O CARÁTER FRONTEIRIÇO DO SUJEITO CITADINO EM PABLO NERUDA

Ximena Antonia Diaz Merino

Resumo

O processo imagético na obra de Pablo Neruda se constrói através da criação de imagens resultantes do resgate das experiências de vida guardadas na memória. Trata-se também de um questionamento existencial do poeta com base no olhar crítico sobre o momento histórico e pessoal. Neste processo criativo o mundo imagético de Neruda faz uma forte referência aos elementos da natureza de Temuco, cenário cotidiano de sua infância e adolescência, constituintes da paisagem que permaneceu em sua memória e se cristalizou em sua obra.
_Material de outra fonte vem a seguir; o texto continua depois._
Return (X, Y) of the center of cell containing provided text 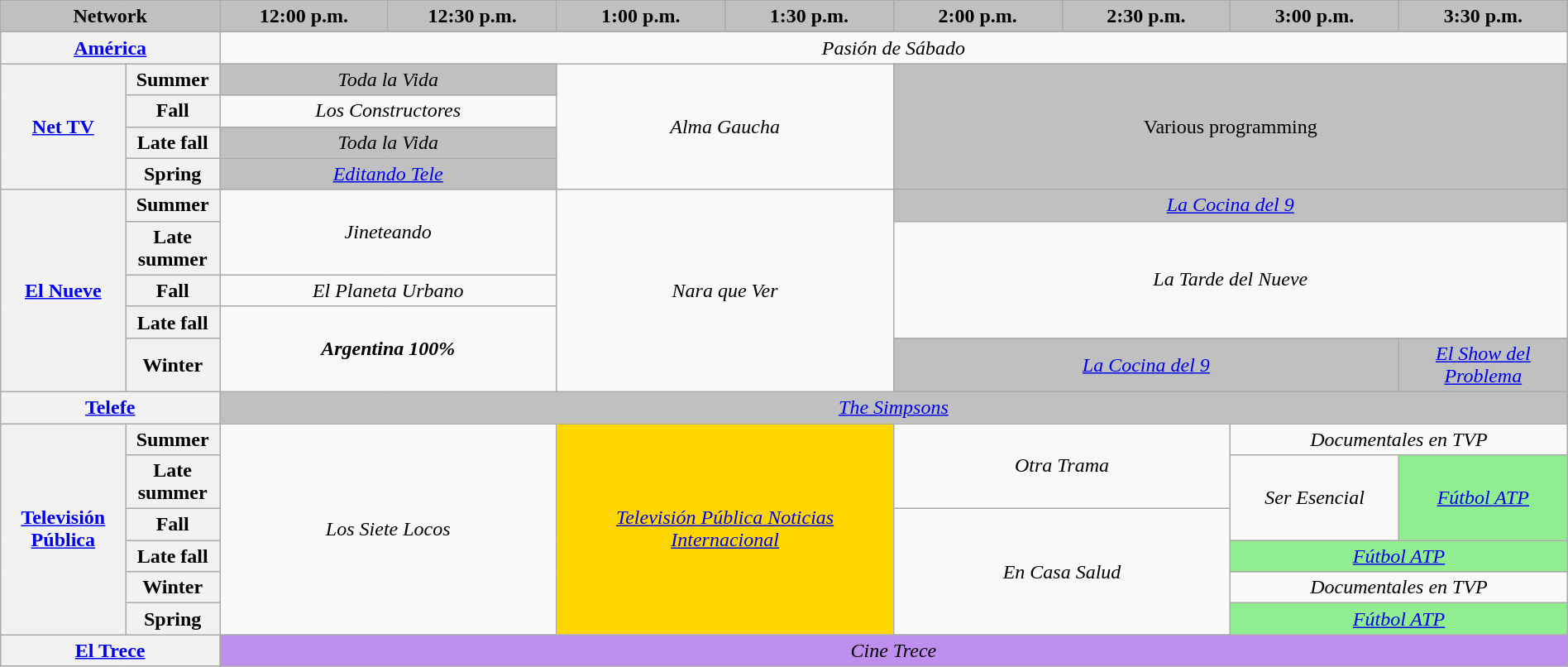
Televisión Pública Noticias Internacional (724, 529)
Los Constructores (389, 111)
12:00 p.m. (304, 17)
Televisión Pública (63, 529)
2:00 p.m. (978, 17)
Pasión de Sábado (894, 48)
Editando Tele (389, 174)
Los Siete Locos (389, 529)
Alma Gaucha (724, 127)
Jineteando (389, 232)
2:30 p.m. (1146, 17)
1:30 p.m. (810, 17)
La Tarde del Nueve (1231, 280)
The Simpsons (894, 407)
Otra Trama (1062, 466)
Cine Trece (894, 650)
Nara que Ver (724, 290)
3:00 p.m. (1315, 17)
Ser Esencial (1315, 498)
El Show del Problema (1483, 364)
3:30 p.m. (1483, 17)
12:30 p.m. (472, 17)
América (111, 48)
El Nueve (63, 290)
Various programming (1231, 127)
Net TV (63, 127)
Telefe (111, 407)
Network (111, 17)
El Trece (111, 650)
El Planeta Urbano (389, 290)
En Casa Salud (1062, 571)
Argentina 100% (389, 349)
1:00 p.m. (641, 17)
Determine the [X, Y] coordinate at the center of the cell enclosing the given text.  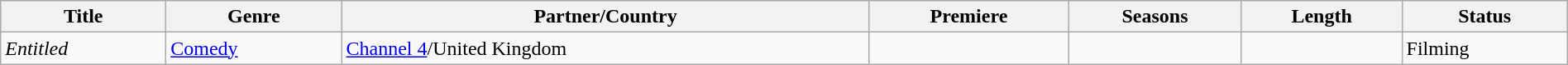
Length [1322, 17]
Channel 4/United Kingdom [605, 48]
Title [84, 17]
Premiere [969, 17]
Entitled [84, 48]
Partner/Country [605, 17]
Genre [254, 17]
Status [1484, 17]
Comedy [254, 48]
Seasons [1154, 17]
Filming [1484, 48]
From the cell containing the given text, extract its center point as [x, y] coordinate. 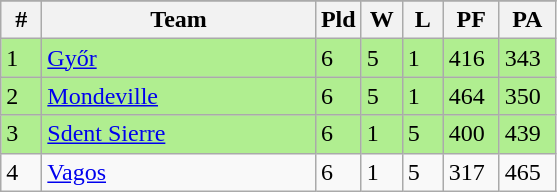
350 [527, 96]
Pld [338, 20]
3 [22, 134]
PF [471, 20]
2 [22, 96]
343 [527, 58]
L [422, 20]
Mondeville [179, 96]
416 [471, 58]
465 [527, 172]
Vagos [179, 172]
Győr [179, 58]
Sdent Sierre [179, 134]
439 [527, 134]
464 [471, 96]
Team [179, 20]
4 [22, 172]
317 [471, 172]
400 [471, 134]
PA [527, 20]
W [382, 20]
# [22, 20]
From the cell containing the given text, extract its center point as [x, y] coordinate. 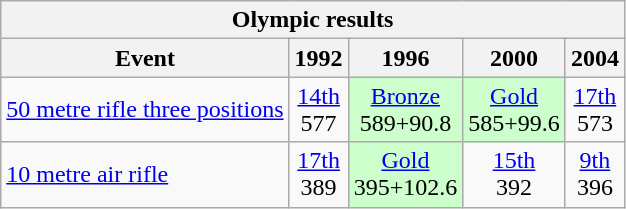
2000 [514, 58]
2004 [594, 58]
9th396 [594, 174]
17th389 [318, 174]
1996 [406, 58]
Event [145, 58]
1992 [318, 58]
Olympic results [313, 20]
Gold585+99.6 [514, 110]
10 metre air rifle [145, 174]
Bronze589+90.8 [406, 110]
15th392 [514, 174]
Gold395+102.6 [406, 174]
50 metre rifle three positions [145, 110]
17th573 [594, 110]
14th577 [318, 110]
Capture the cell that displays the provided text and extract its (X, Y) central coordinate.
A constatação de que na passagem da província para a capital Neruda não atinge emocionalmente seu destino final, permanecendo num longo estado de transição (limiar), permite apontar para o surgimento de um ‘sujeito fronteiriço’ situado entre o universo provinciano e o universo urbano.  Em Neruda, o conceito de fronteiriço não alude somente a uma demarcação territorial entre duas regiões que são política e culturalmente diferentes, mas também a delimitações temporais, já que em sua permanência na cidade o poeta se transforma num corpo que experimenta o lugar e estabelece uma relação crítica frente a ele: descreve-o poeticamente e desenvolve uma mobilidade temporal da cidade à província. Este estado fronteiriço demonstra uma posição intermediária em indivíduos que ao se deslocarem dentro do próprio país se sentem à margem de sua própria cultura. Em Neruda a noção de fronteira é uma problemática recorrente na temática das cidades, onde o fronteiriço tem relação com o espaço geográfico (campo, metrópole e porto), com o espaço temporal (presente e passado) e com o espaço cultural, no que se refere às diferenças identitárias regionais de um mesmo país. Por isto, é importante abordar a análise da superação de fronteiras no que diz respeito às questões de ordem geográfica e cultural, mas sobre tudo às formulações subjetivas decorrentes dos processos interpessoais.

Palavras-chave

Fronteira; Identidade; Pablo Neruda.